Zmij pisze: ↑29 maja 2025, 10:51
Mam podobny tylko innej firmy (intlab) i działa spoko, miesza speedy, contrasty i zwykle farby elegancko. Z tym że jeżeli malujesz tylko SP to chyba nie ma sensu tego kupować bo same farby bardzo wodniste i na dodatek mają metalowa kulkę w buteleczce więc mieszanie sprowadza się do kilku lekkich potrzasniec. Z mojej perspektywy to sprzęt przydatny dla osób które dużo malują gestszymi farbami bo mieszanie przy parogodzinnej sesji może być bardzo męczące i wtedy taki sprzęt jest bardzo pomocny. Może lepiej zainwestowac te środki, w większą paletę kolorów (wspominasz że kupiłeś zestaw SP to napewno warto dokupić kilka zwykłych metalicznych kolorów, te metaliczne SP to są wyjątkowo slabe)lub inne przydatne akcesoria np pożądane pędzelki od AP do drybrusha czy do SP paleta w postaci popit też jest wyjątkowo użyteczna, super łatwo się czysci
OK, to odpuszczam na razie te mieszadełka. Koszt niski ich nie jest. Z AP wziąłem ten complete set, to raczej więcej kolorów długo mi potrzebnych nie będzie. W zestawie są pędzelki, więc pewnie nie potrzebuję kolejnych. Paletę mam zwykłą, żona maluje to jej będę podkradać xD A co do metali, to pożyczę od kumpla co maluje vallejo, ma tam parę, to styknie, a obecnie wyprółem się już z kasy xD
Kupiłem do tego też zestaw washa, by zamiast drybrusha spróbować ten sposób z białym primerem -> wash -> speedy, choć już widzę, że niektórzy dodają jeszcze brusha przed malowaniem.
Pooglądałem trochę filmików i już wiem, że drybrush zrobiłem słabo. Za ciemny i jak na szkieletach wygląda to i tak spoko, tak kolejne figurki do zrobienia powinny być jaśniejsze. Może przejadę białym primerem je...ale raczej siądę i poprawię ten drybrush by był znacząco jaśniejszy.
W sumie podoba mi się ze speedami, że syfu się w koło nie robi.
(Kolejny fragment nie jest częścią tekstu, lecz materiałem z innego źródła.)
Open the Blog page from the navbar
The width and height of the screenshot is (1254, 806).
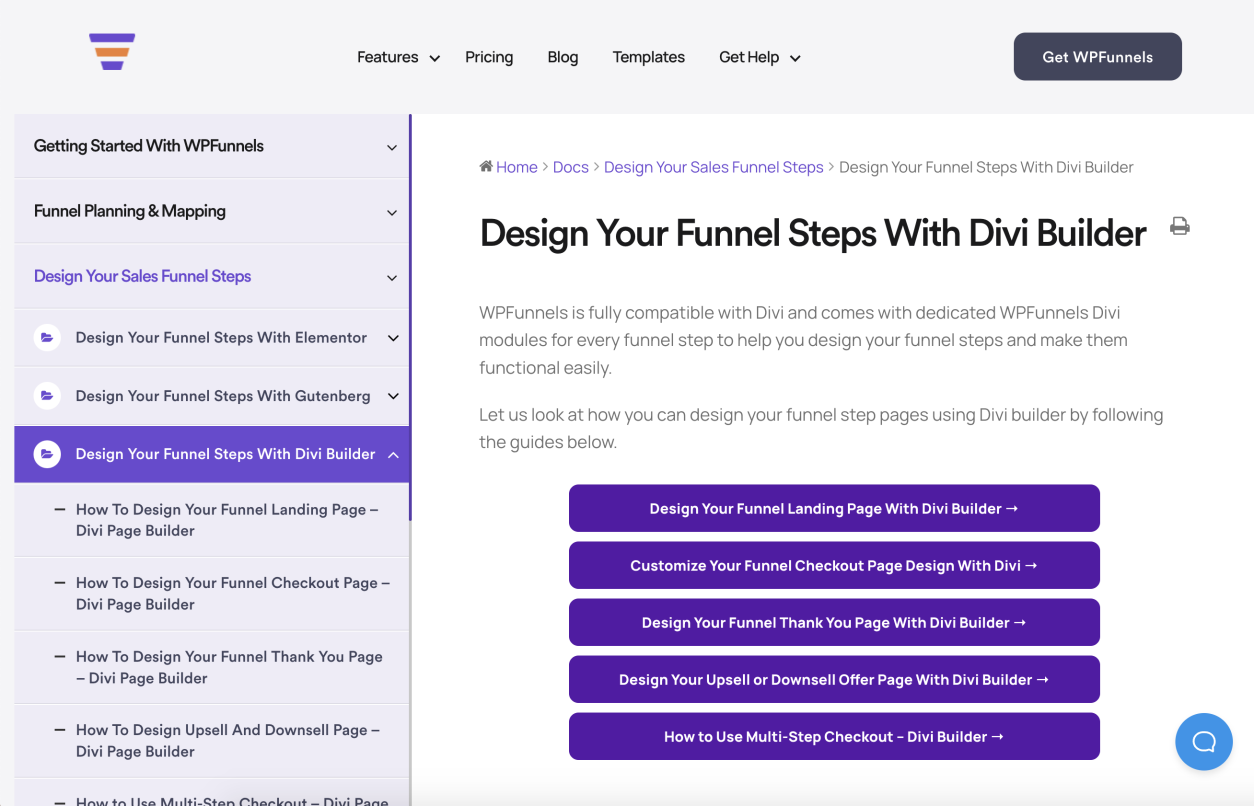pyautogui.click(x=562, y=57)
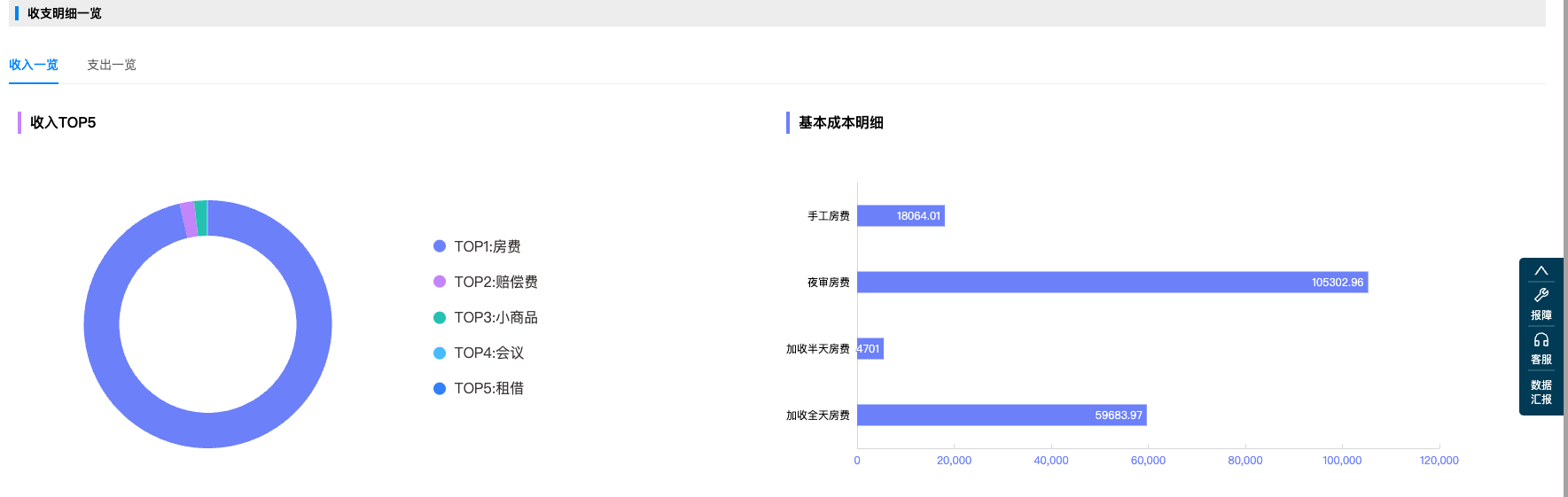Select the 手工房费 bar 18064.01
This screenshot has height=497, width=1568.
click(901, 216)
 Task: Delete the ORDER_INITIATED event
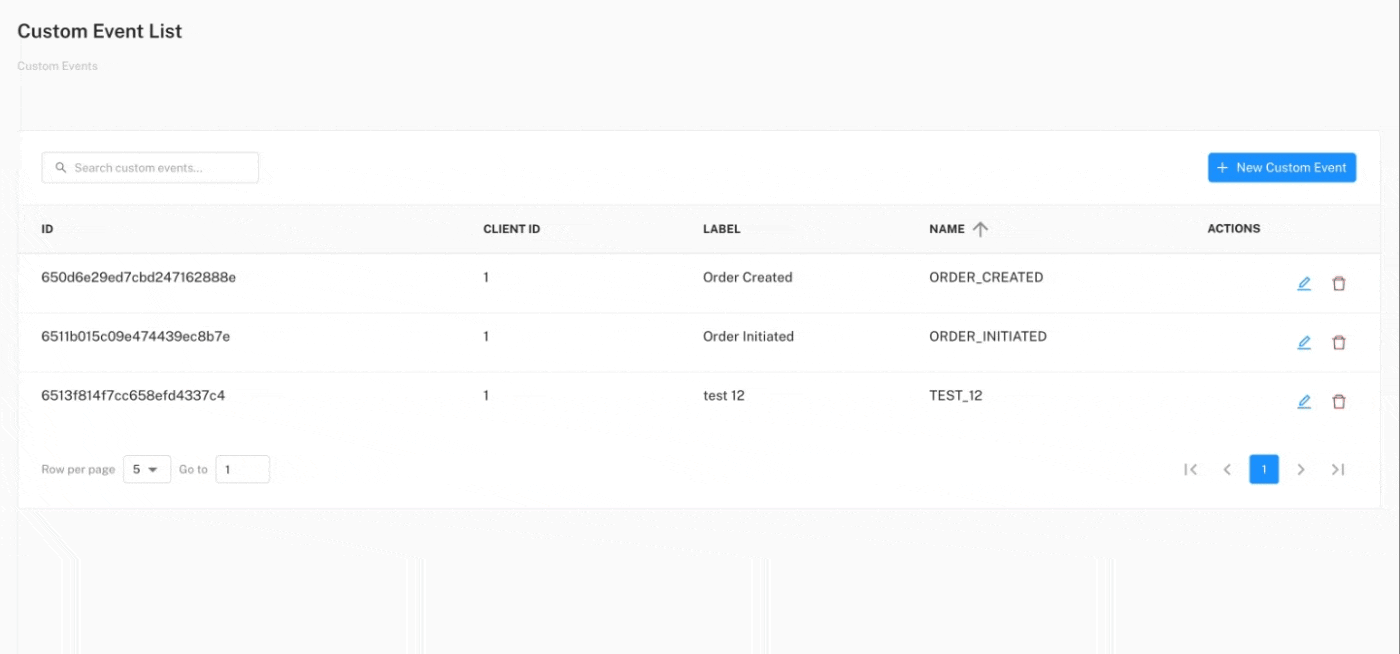(1339, 342)
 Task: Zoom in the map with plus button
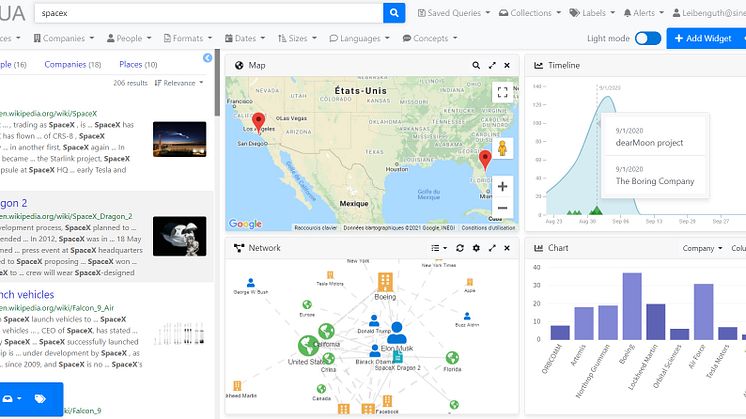point(501,187)
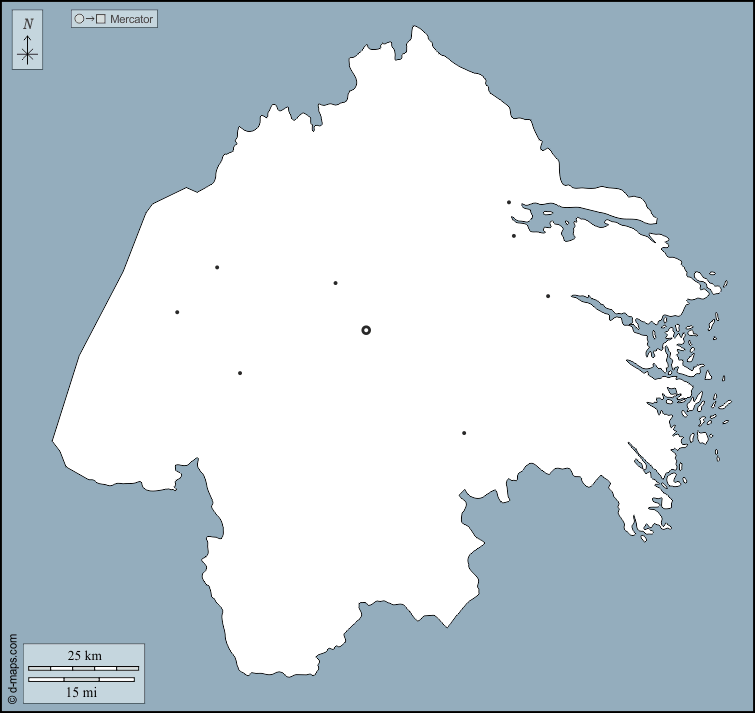Click the Mercator projection text

[131, 19]
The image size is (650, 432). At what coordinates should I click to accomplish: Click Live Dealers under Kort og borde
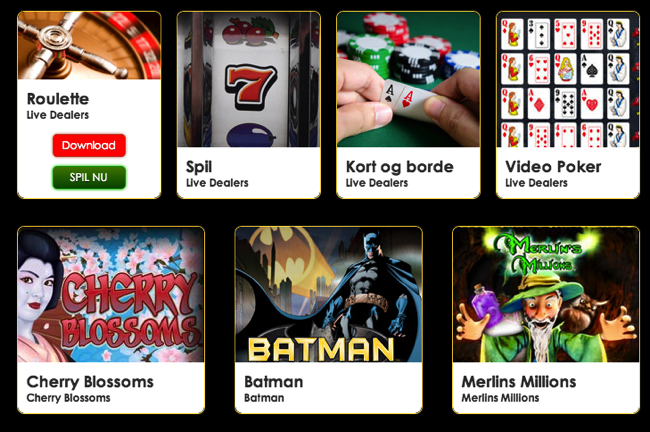pos(377,183)
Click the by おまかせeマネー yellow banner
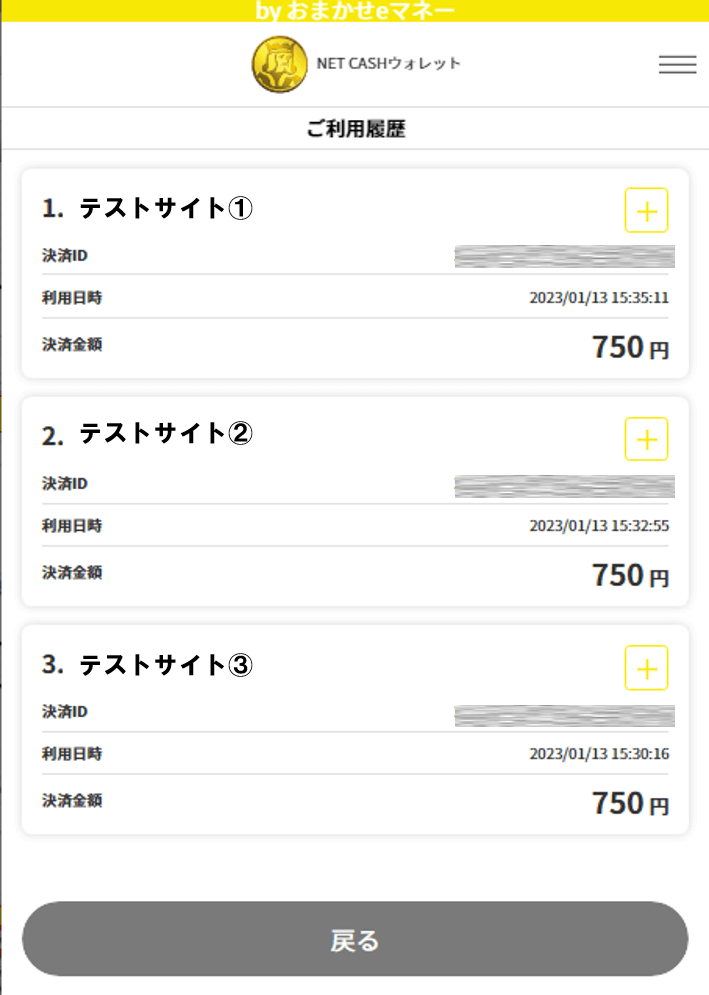 pyautogui.click(x=355, y=11)
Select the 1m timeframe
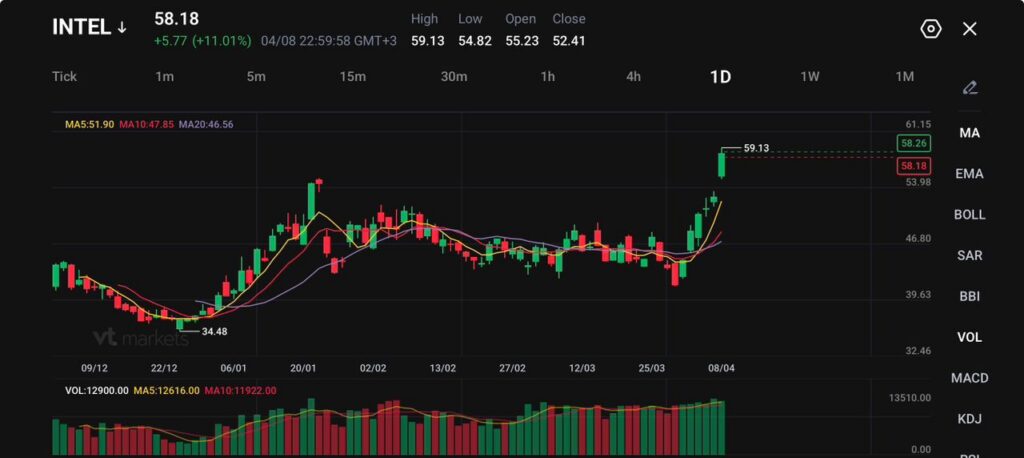The height and width of the screenshot is (458, 1024). coord(165,77)
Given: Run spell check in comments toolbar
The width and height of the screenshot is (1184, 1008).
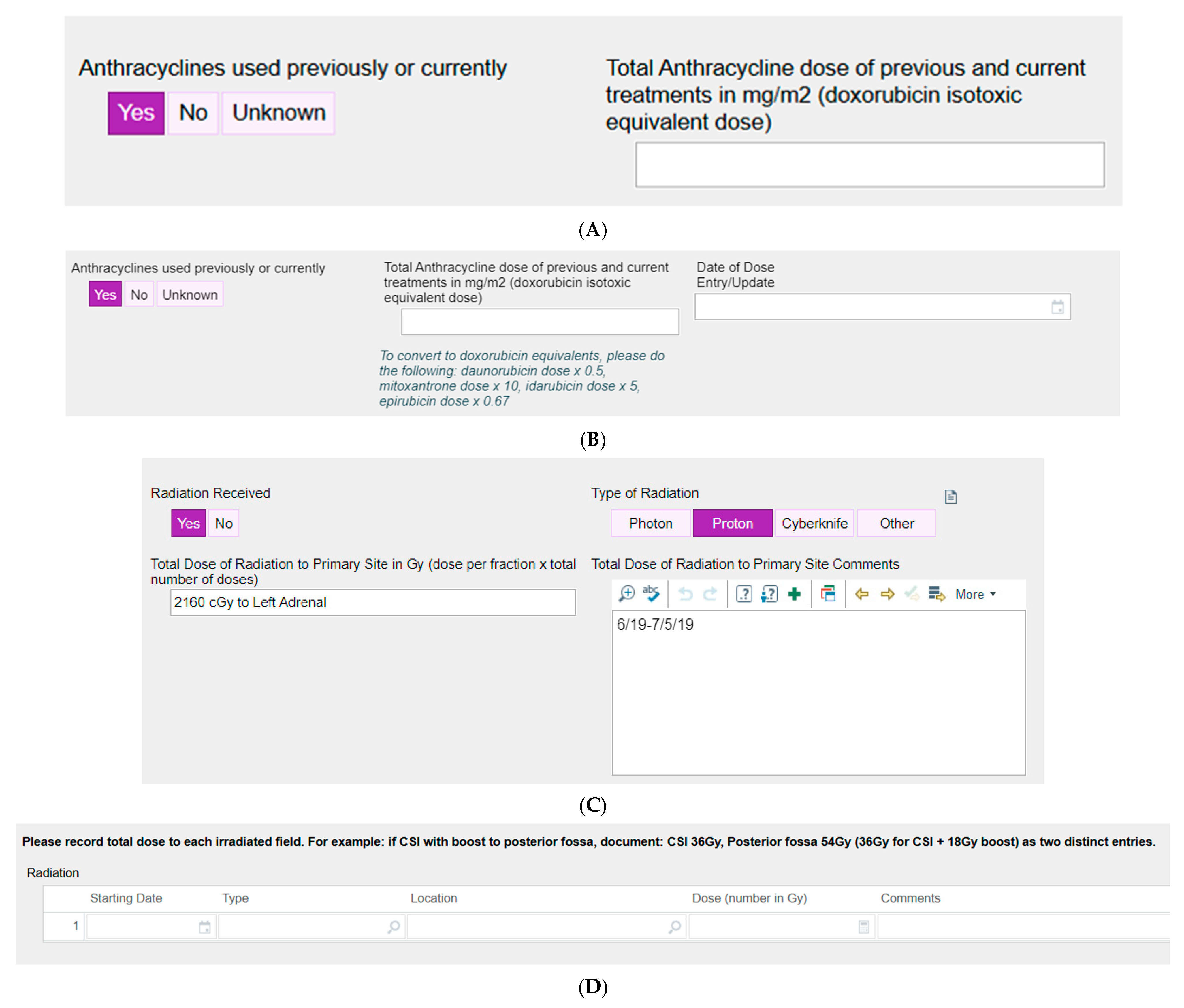Looking at the screenshot, I should tap(652, 594).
Jak już primera nałożę na balkonie to samo malowanie wygląda na mało syfiące, więc plus, bo nie mam konta w domu by tam móc robić burdel.
Dodałem też uchwyt na figurki by wygodniej nimi operować, wydaje mi się, że mam aż nadto by wystartować. Fakt do drybrush brak mi farbek, bo raczej nie mogą to być speedy, ale powalczę tą drugą metodą.